We wrap up our interview (over 40 minutes past the originally allotted one hour) on AI trust, privacy, and security. For AI and AI gadgets to take off, the answers that the AI responds back with need to be correct. Generative AI such as ChatGPT has improved at a breakneck pace since it was released in November 2022, but AI still hallucinates — there’s a 50-50 chance you’ll get an answer or a correct one.

“We’re super early and we move fast.”

“Any common facts, up-to-date search information — I 100 percent trust,” Lyu says. “That’s a good sense of where the AI that we’ve created is at. Anything legal-related? Hell no. Unless you train [the AI] on dedicated data and models, which is happening. This trust phase is going to be relatively short. I will say that in the next couple of months, this will completely become a legacy issue. The only way to move forward is to build it. We accept the current stage of AI, and that’s why we have a disclaimer in the settings [menu]. For example, don’t use [the R1] to check your health.”

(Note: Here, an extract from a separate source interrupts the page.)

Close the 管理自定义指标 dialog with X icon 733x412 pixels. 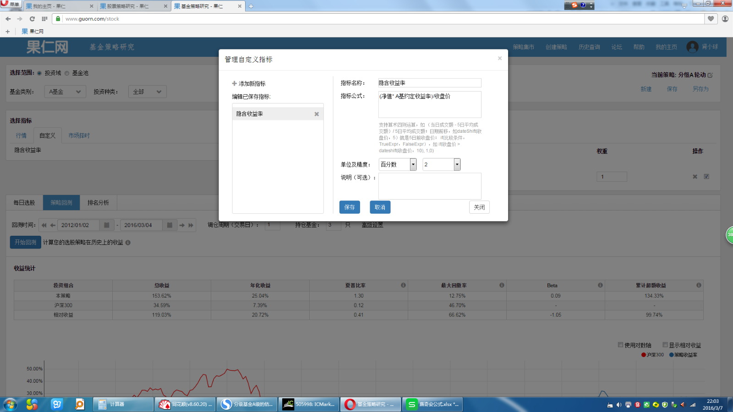tap(500, 58)
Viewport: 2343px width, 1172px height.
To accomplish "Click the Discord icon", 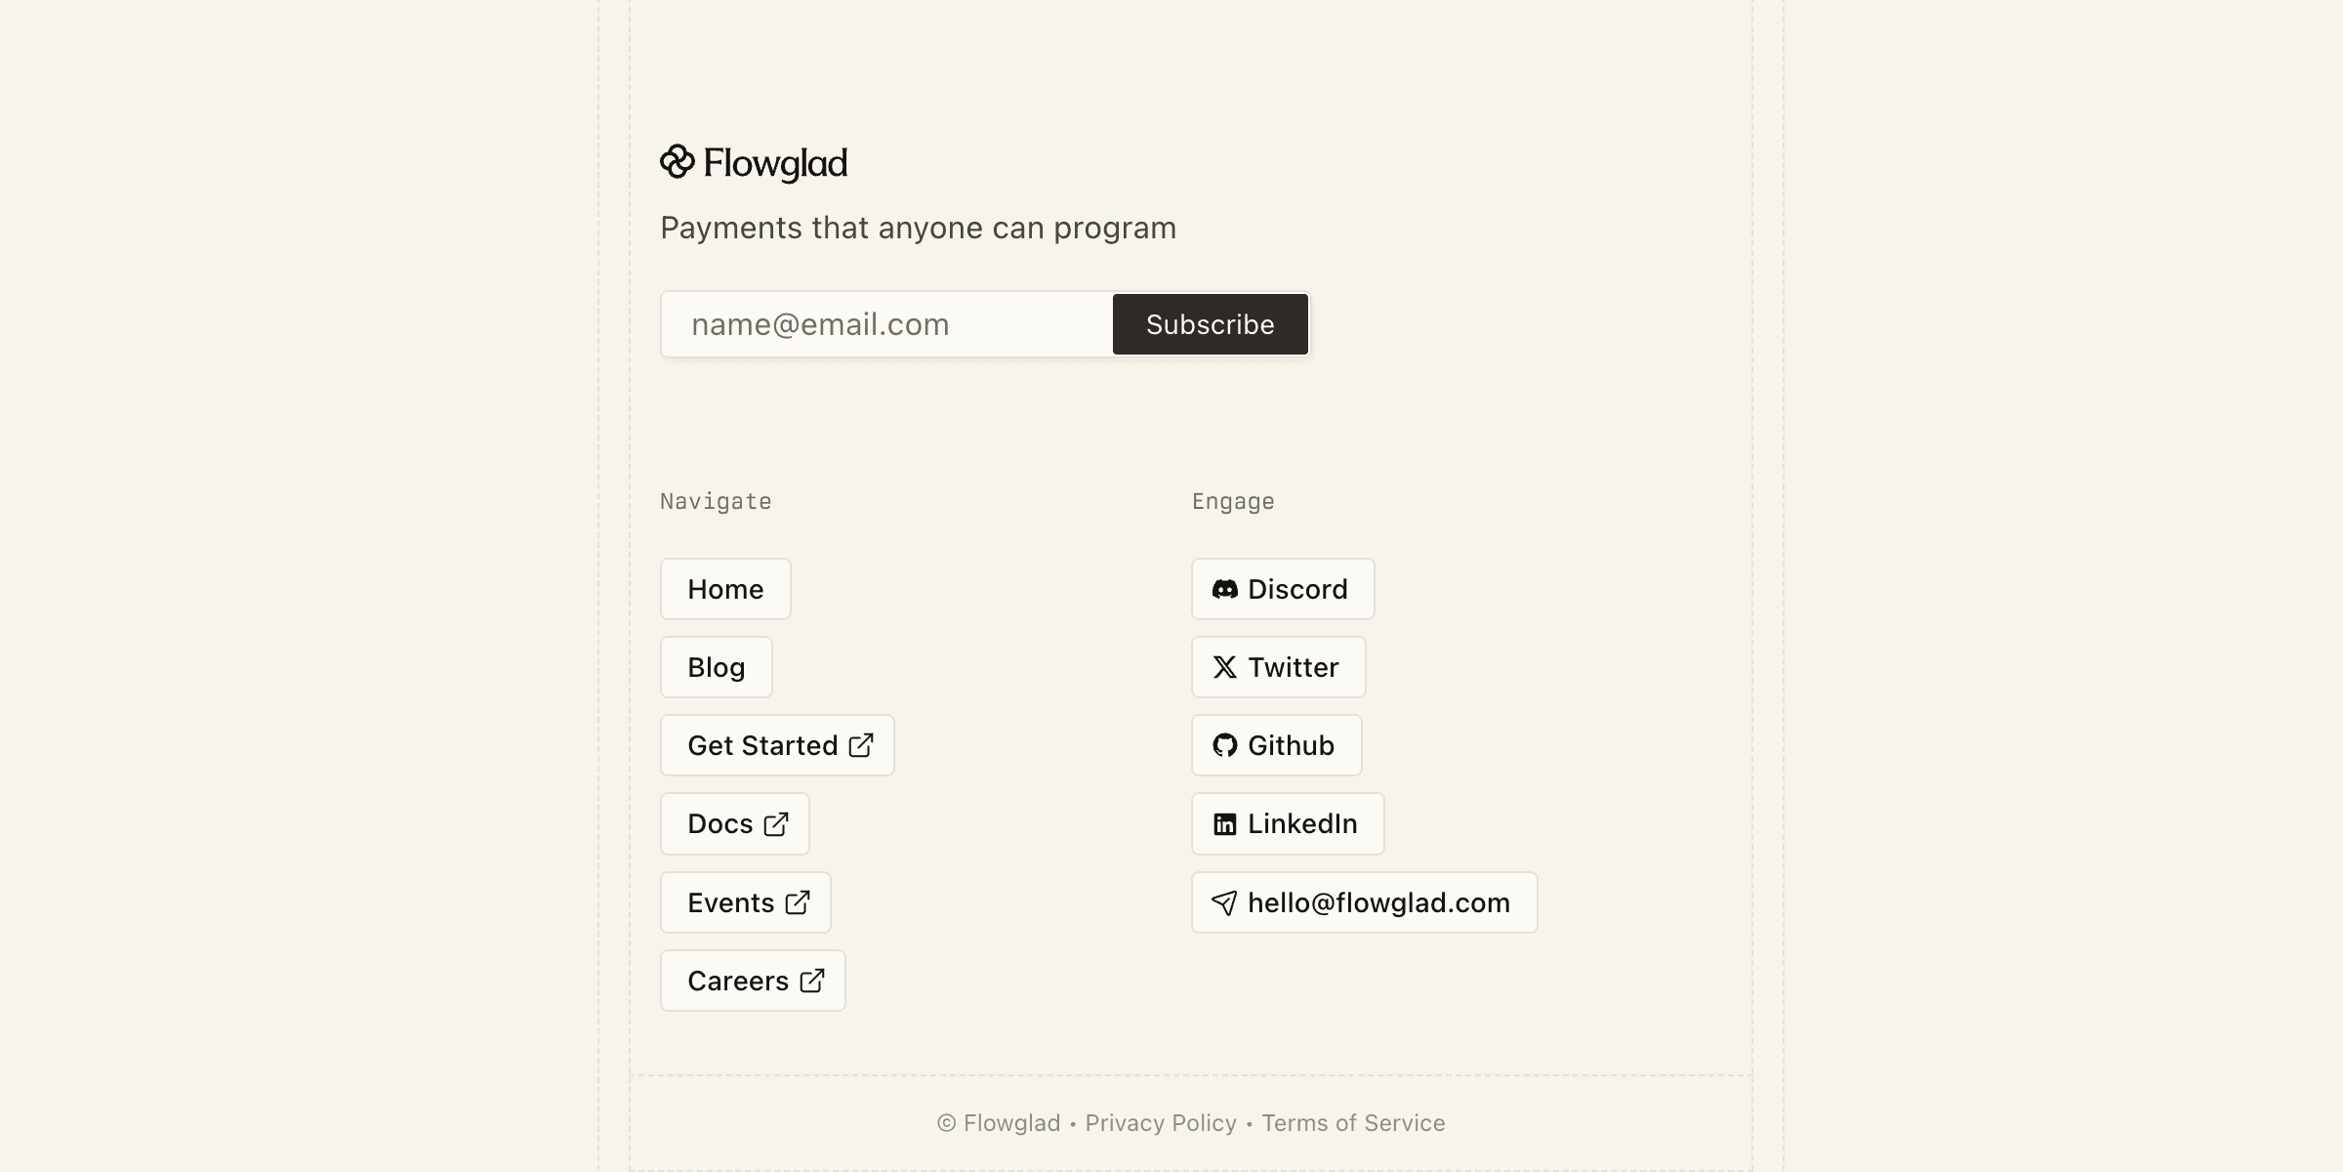I will [x=1224, y=589].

Jumping off trust, Lyu says even though Rabbit is small, security and privacy are top priorities. There were rumors that R1 user information might have been stored on a server in China, given his past relationship working with Baidu. Lyu debunked that during a media Q&A session at the R1 launch event, confirming that all Rabbit data is stored on Amazon Web Services, or AWS. His Chinese-U.S. relationship is more personal than business.

“If you know… just by speed, there’s no way that [the speed of R1’s AI] can be hosted in China.” He says there would be even greater latency if it was. “I came here to chase the American dream and work hard for my passport. I’m not even a Chinese citizen [anymore]. Next year, I’ll be an American citizen. Unfortunately, I was born in China… I don’t need to lie about that. But I left Baidu and all that in 2018.”

The R1’s computer vision can “look” at things its camera “sees.” Here, it correctly identifies this PS5 controller.

Photograph by Raymond Wong

As for security, Lyu reminds everyone that “any system can be hacked” but that doesn’t mean they’re taking it lightly, either. “We’re running infiltration tests, every single day. We’ve intercepted numerous attacks. It happens all the time. We’re getting blackmailed. A lot of people say they have our code and if we don’t pay $2 million in Bitcoin, they’ll share it to Humane. It’s just the nature of running any software company. You have to deal with it. Security is a high priority for us.”

Lyu and I walk out of the WeWork into gorgeous, 70-something-degree weather. The sun is just beaming warmth everywhere. It may be difficult for new apps to change the world the same way they did over a decade ago, but they’re not going anywhere, even with the new boom in AI.

“We just need to run fast.” Like any startup, Rabbit is smaller and scrappier, and as a result, leadership can make decisions much faster than at a large company like Apple or Google. “We’re super early and we move fast. Our approach into [using AI to control] third-party apps — there’s no other route and we have some pretty strong patents.”